C’est un livre extrêmement drôle, mais aussi terriblement grave sur la politique mexicaine. L’humour est-il la meilleure manière – ou la seule qui reste – pour parler de cette société gangrenée par les narcotrafiquants ?
E. S. — L’humour noir est la colonne vertébrale de mon œuvre. Il y a une intention satirique très claire dans certains passages, car les tribulations sexuelles de Jesús, un père de famille catholique et conservateur qui, à l’âge de 47 ans, ose enfin reconnaître son homosexualité, possèdent un caractère comique que je ne pouvais éviter. Par exemple, j’ai ri aux éclats en écrivant la scène où Leslie le sodomise. Mais je ne pense pas que ce soit une frivolité que d’observer la société mexicaine à travers le spectre de l’humour, malgré toutes les tragédies qui nous accablent. L’esthétique du grotesque a pour but de créer un effet ambigu dans lequel l’horreur se mêle au rire.

C’est aussi un formidable roman d’amour fou entre Jesús et Leslie. Il va enfin découvrir l’amour que lui refusait Remedios, sa femme légitime. Mais n’était-ce pas un peu risqué de raconter cette histoire au Mexique, dans un pays de vieille tradition catholique ?
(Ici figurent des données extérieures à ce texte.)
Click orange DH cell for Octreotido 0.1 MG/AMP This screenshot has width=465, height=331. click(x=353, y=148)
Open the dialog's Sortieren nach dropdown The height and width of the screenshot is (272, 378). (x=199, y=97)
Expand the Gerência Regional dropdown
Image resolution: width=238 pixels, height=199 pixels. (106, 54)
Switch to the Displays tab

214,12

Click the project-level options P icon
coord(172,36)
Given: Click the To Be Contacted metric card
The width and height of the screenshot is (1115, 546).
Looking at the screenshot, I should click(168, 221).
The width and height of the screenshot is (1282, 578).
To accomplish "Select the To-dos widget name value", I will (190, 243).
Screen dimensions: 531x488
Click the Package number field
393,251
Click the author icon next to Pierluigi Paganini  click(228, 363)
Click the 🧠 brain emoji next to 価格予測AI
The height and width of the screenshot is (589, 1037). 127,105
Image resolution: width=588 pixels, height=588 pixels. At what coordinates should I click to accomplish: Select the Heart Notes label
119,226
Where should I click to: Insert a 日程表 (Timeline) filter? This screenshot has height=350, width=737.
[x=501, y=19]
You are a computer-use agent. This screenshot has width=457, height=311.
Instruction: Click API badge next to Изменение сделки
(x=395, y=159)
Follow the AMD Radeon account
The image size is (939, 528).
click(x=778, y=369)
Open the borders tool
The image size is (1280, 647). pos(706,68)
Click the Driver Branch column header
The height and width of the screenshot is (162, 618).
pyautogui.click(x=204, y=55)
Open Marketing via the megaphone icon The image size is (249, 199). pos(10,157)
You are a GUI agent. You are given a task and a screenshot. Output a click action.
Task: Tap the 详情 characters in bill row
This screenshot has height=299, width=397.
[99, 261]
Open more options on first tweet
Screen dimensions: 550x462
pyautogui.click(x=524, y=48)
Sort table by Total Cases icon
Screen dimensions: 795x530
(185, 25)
E. S. — Il est possible que la folle histoire d’amour de Jesús et Leslie m’ait fait perdre des lecteurs, car l’homophobie est très forte au Mexique. Beaucoup de gens rejettent d’emblée les « romans de putes ». Ils ne les ouvrent même pas. J’aime écrire sur les conflits que les gens « décents » préféreraient faire disparaître sous le tapis : c’est, d’après moi, la fonction civilisatrice et cathartique du roman dans le monde moderne. Peut-être est-ce utopique de s’acharner à croire qu’il est possible de moderniser la société mexicaine à travers la littérature, mais je veux insister sur le fait qu’il est urgent pour nous d’être plus tolérants à propos des dérives charnelles qui, finalement, ne nuisent qu’à ceux qui les commettent. Il serait plus utile de se montrer intransigeant avec la corruption politique. Celle-ci génère depuis dix ans des cauchemars : 180 000 morts, des centaines de charniers disséminées dans tout le pays…

Le roman est écrit comme une farce, comme un Don Quichotte moderne, où Jesús Pastrana lutte à sa manière contre la corruption et la mégalomanie de la politique mexicaine. Était-ce votre propos de revisiter le mythe de la littérature hispanique ?
E. S. — En effet, Jesús est un personnage chevaleresque à la façon de Don Quichotte. Beaucoup pensent que la politique est une espèce de maladie vénérienne qui corrompt automatiquement ceux qui la pratiquent, mais je crois que penser ainsi est dangereux et fataliste. Qui plus est, cela signifie perdre complètement l’espoir que les choses s’améliorent. Tout n’est pas pourri au Mexique. Il existe aussi des politiques intègres, comme Jesús Pastrana. C’est pourquoi je pense que notre démocratie naissante pourra se régénérer avec le temps.